“La posizione della Sibeg ci sembra strumentale, un pretesto. L’azienda, che imbottiglia la Coca Cola, dimezza il personale e minaccia di chiudere a Catania e di volere delocalizzare in Albania per la sugar tax e per la tassa sulle plastiche, ma si ha tutta l’impressione che si tratti di una decisione presa in precedenza per risparmiare sul costo del lavoro”.

Lo afferma Tonino Russo, segretario generale della Flai Cgil Sicilia, allarmato e insospettito  da quel che ha dichiarato Luca Busi, l’ad dell’azienda siciliana: “Abbiamo lanciato il nostro grido d’allarme già diverse settimane fa, per dire “no” a sugar e plastic tax. Avevamo paventato il taglio di 151 posti di lavoro nel nostro stabilimento di Catania, ma con l’annuncio odierno di Coca-Cola Hbc il rischio diventa ancora più grande. La sospensione di investimenti in Italia da parte del Gruppo e l’annuncio dell’acquisto di arance per la Fanta non più in Sicilia ma all’estero, con il fine di sgravare i costi appesantiti oltremodo dalle misure del Governo, spingerebbe davvero la Sicilia nel baratro. Sibeg dovrà fare i conti non più con il ridimensionamento di produzione e risorse, ma con la sopravvivenza stessa dell’azienda”.
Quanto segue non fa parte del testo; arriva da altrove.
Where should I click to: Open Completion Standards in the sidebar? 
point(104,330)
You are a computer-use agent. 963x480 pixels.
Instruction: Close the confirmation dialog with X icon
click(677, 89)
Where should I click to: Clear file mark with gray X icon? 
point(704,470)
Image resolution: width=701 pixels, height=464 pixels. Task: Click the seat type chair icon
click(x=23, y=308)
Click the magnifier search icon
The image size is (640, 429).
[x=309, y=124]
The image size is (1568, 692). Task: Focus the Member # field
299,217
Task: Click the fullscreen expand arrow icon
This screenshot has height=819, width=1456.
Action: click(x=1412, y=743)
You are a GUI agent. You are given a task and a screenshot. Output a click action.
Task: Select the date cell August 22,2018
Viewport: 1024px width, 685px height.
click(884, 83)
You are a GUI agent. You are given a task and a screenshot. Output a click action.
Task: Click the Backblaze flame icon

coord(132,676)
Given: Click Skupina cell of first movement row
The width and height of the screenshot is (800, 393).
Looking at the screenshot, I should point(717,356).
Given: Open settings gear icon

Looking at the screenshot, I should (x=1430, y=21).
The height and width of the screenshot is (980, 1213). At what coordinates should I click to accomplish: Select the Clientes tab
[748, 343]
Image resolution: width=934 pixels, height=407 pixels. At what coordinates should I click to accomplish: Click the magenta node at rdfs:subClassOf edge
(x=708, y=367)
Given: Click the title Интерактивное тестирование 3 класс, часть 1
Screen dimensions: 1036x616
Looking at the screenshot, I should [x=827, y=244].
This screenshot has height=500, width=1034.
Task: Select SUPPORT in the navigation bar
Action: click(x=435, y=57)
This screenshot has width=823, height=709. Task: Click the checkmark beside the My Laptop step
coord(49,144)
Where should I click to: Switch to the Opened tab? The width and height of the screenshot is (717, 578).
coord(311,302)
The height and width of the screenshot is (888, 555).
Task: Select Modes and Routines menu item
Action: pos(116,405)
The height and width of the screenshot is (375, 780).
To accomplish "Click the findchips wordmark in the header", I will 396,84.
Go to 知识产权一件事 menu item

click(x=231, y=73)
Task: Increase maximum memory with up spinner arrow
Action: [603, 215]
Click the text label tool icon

Busi, inoltre, ha puntato l’indice contro il Governo: “Avevamo ricevuto rassicurazioni dal viceministro Buffagni durante la sua visita istituzionale nei nostri stabilimenti, con la disponibilità ad aprire un dialogo costruttivo che potesse rassicurare l’intero comparto, ma purtroppo il Governo è andato dritto per una strada che trascina tutti in un burrone, senza tener conto dei sacrifici di quelle piccole realtà che già a fatica tentano di sopravvivere in un mercato altamente competitivo e in un territorio difficile come la Sicilia”.

“Ovviamente ci opporremo a questo disegno con tutte le iniziative di mobilitazione che saranno necessarie – assicura, di contro, Russo  – Resta l’amaro in bocca del vedere ancora una volta un’azienda non nutrire alcuna responsabilità sociale, nei confronti dei lavoratori e di misure su cui certamente si è discusso e si può continuare a discutere ma comunque finalizzate alla salvaguardia dell’ambiente e della salute”.